El contraste ha dado pie a que actores políticos lo acusen de oportunismo y de actuar por resentimiento más que por convicción

 

El diputado federal Ray Vázquez Conchas ha modificado de manera notoria su postura frente al Gobierno del Estado de Tlaxcala, pasando de una relación de cercanía política a una etapa de abierta confrontación pública.
Durante años, el legislador fue identificado como parte del círculo cercano a la familia de la gobernadora Lorena Cuéllar Cisneros, relación que —según versiones políticas locales— le permitió navegar con comodidad en posiciones de poder.
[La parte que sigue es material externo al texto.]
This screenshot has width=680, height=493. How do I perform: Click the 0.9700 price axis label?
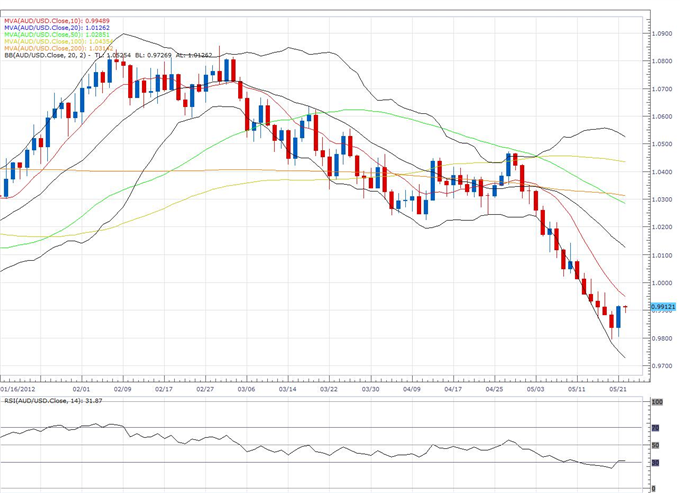coord(662,366)
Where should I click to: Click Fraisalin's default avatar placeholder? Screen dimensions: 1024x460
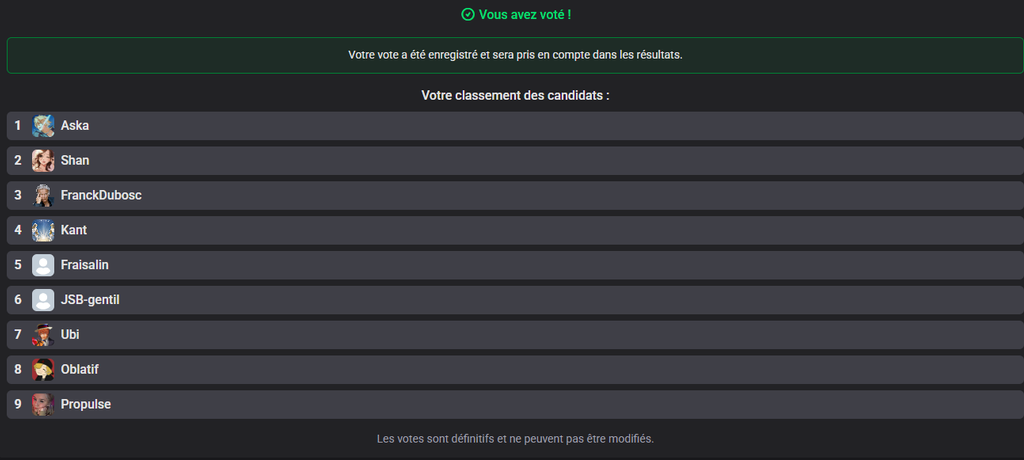[x=43, y=265]
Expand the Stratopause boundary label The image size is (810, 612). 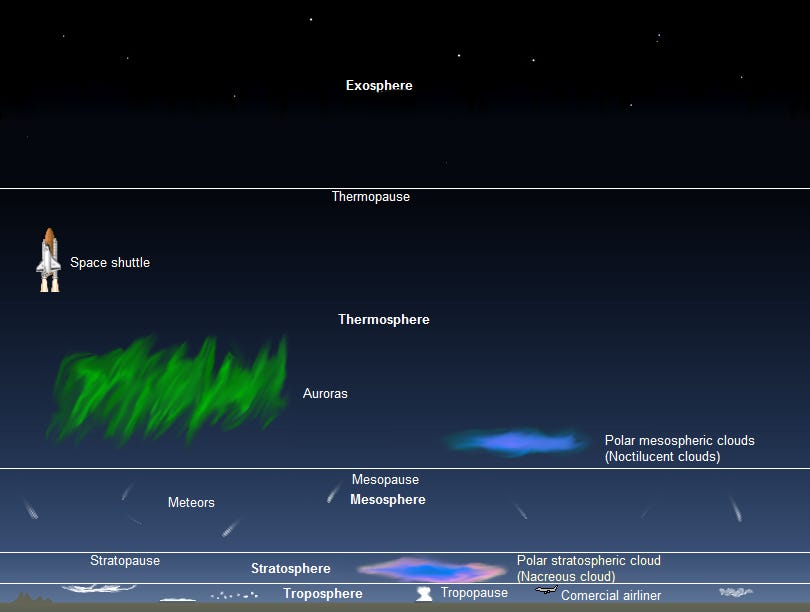pyautogui.click(x=124, y=560)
Sin embargo, tras un distanciamiento personal y político que lo habría dejado fuera de ese entorno, el tono cambió radicalmente.
Hoy, Vázquez Conchas se muestra como uno de los críticos más severos de la administración estatal. Lo que antes eran elogios y respaldo público, ahora se han convertido en señalamientos y descalificaciones. El contraste ha dado pie a que actores políticos lo acusen de oportunismo y de actuar por resentimiento más que por convicción.
En el ámbito legislativo, su postura ha sido interpretada como un intento por reposicionarse políticamente, marcando distancia del grupo con el que antes se le vinculaba. Sin embargo, la narrativa de ruptura ha generado cuestionamientos sobre la coherencia de su trayectoria y la autenticidad de sus nuevas banderas.
Para sus detractores, el problema no es la crítica al gobierno sino la brusquedad de sus señalamientos, lo que ha sido interpretado como una postura falsa, exagerada para quedar bien con los ciudadanos.
Su discurso no ha sido bien visto y lejos de tener la aprobación de los habitantes, la mayoría no le cree sobre todo porque en tiempos anteriores disfrutó de las mieles del poder y de los abusos que hoy tanto critica.